Is the mortgage industry fully compliant when working remotely?

Regulators are keeping a watchful eye on remote workers in financial services

Is the mortgage industry fully compliant when working remotely?

Among the most profound shifts to affect the mortgage industry in recent years has been the work-from-home revolution, a sudden development following the outbreak of the COVID-19 pandemic that left many companies scrambling to put appropriate systems in place.

Remote working arrangements remain hugely prevalent across the industry even as the pandemic has receded – but are employers in the space doing enough to make sure their employees are remaining compliant while working from their home offices?

Rob Nunziata (pictured top), co-founder and chief executive officer of the ActiveComply service provider and former brokerage head, told Mortgage Professional America that ensuring a workforce was following the correct procedures outside the office remained no small task for business leaders.

“There are certain policies and procedures when you’re an employee in the office that you follow,” he said. “And how does the lender verify that they’re following those same policies and procedures when they’re working remotely?

“An example of that would be a process in the mortgage business that’s working on a file that has customers’ confidential data: their social, their bank account numbers. And what if that employee happens to be working at a Starbucks? They’ve logged in, and all of a sudden now they’re in an environment where people can easily access and review that customer’s confidential data.”

How are regulators viewing new working trends and arrangements?

Regulators may have been sluggish to keep up with the pace of the shift to remote work – but that now appears to be changing, with lenders in particular required to verify to different states and agencies that remote employees are in full compliance with policies.

Certain states, Nunziata said, have relaxed guidance requiring workers to be registered to a branch or office – but that creates a set of challenges for lenders because compliance with Federal Housing Administration (FHA) policies is still required.

“So if you’re a company, you have to have something in place,” he said, “whether it’s software or whether it’s a human to actually verify that these employees are following those policies and procedures.”

For scores of Americans, the shift to remote work has been a positive and seamless switch. Still, Nunziata said he could see “very strict guardrails” coming into play in the near future about what remote workers can and cannot do, particularly when it comes to financial services.
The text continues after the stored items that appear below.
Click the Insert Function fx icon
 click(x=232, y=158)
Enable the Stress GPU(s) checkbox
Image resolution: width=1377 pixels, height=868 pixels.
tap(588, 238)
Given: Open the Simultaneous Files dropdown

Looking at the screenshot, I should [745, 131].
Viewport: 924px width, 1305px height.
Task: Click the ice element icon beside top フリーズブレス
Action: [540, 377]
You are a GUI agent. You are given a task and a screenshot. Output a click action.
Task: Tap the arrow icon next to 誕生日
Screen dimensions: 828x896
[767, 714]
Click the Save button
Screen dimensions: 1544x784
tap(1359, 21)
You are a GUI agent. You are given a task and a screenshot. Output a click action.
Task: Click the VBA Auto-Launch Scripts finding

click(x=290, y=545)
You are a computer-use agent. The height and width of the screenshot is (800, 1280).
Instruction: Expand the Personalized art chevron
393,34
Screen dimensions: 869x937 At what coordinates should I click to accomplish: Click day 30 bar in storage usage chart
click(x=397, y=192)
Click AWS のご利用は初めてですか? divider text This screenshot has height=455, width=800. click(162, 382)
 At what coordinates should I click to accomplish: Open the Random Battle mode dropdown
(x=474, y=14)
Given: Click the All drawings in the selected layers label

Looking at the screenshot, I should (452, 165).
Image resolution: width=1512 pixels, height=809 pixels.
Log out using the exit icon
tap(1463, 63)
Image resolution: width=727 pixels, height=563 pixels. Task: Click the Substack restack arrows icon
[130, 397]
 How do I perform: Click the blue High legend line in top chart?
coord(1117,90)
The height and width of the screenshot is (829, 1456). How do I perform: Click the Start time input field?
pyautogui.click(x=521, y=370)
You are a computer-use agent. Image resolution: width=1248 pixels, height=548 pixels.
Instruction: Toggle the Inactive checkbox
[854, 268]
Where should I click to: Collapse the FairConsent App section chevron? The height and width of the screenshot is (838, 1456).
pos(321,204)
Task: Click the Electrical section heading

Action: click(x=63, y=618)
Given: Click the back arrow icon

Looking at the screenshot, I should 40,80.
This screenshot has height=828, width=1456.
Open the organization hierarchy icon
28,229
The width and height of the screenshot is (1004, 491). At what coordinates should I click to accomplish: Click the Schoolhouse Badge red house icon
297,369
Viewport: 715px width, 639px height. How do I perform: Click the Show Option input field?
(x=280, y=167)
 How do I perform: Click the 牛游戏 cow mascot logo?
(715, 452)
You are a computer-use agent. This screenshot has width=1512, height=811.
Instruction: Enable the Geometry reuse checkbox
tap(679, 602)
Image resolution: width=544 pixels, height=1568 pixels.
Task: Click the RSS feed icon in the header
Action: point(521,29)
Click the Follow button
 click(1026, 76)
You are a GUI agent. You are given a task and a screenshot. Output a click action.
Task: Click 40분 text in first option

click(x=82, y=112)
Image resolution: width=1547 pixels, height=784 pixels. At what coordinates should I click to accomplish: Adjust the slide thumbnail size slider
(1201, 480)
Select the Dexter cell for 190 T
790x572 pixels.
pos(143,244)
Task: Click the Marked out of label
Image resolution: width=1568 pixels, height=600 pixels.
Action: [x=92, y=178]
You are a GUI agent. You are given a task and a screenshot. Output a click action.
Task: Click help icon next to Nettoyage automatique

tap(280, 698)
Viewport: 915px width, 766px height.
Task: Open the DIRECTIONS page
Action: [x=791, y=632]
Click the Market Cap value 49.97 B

“What you’re going to need is to be able to show a regulator very clearly how you’re documenting – not just a written attestation, but you’re going to need to be able to provide [workers] with some type of software, prove to a regulator that my employees are in compliance with whatever different rules and regulations there are depending on the agency or the state,” he said.

Social media another compliance minefield for mortgage employers

Another growing regulatory focus is set to be social media, with that medium having dramatically usurped traditional media on the advertising front in recent years.

Mortgage professionals and companies today can reach a very specific audience through social media advertising, with loan officers having the ability to market their services to as targeted a clientele as they please through social media channels.

That growing shift towards social media, though, is also set to have regulatory consequences, according to Nunziata. “With that vertical, there are a lot of challenges to make sure it’s done compliantly,” he said.

“Say a loan officer does a point and says, ‘Hey, we just came out with a new product and it’s got a 5% rate – it’s got the lowest rate in the world for any mortgage product.’ A loan officer might think that’s great, but there’s multiple things on that ad that would be a violation of many state and federal guidelines.”

New software – including that developed by ActiveComply – can monitor and flag posts if they appear to violate guidelines or regulations, for instance where trigger terms are used or APRs are excluded from the post.

Mortgage employers should discount the importance of keeping a close eye on compliance when it comes to social media at their peril, Nunziata said.

“You can generate a ton of revenue on social media but you better have a really good compliance piece to make sure that you’re doing it correctly,” he said. “Because if you’re not compliant – you’re out of business. I don’t care how big you are.”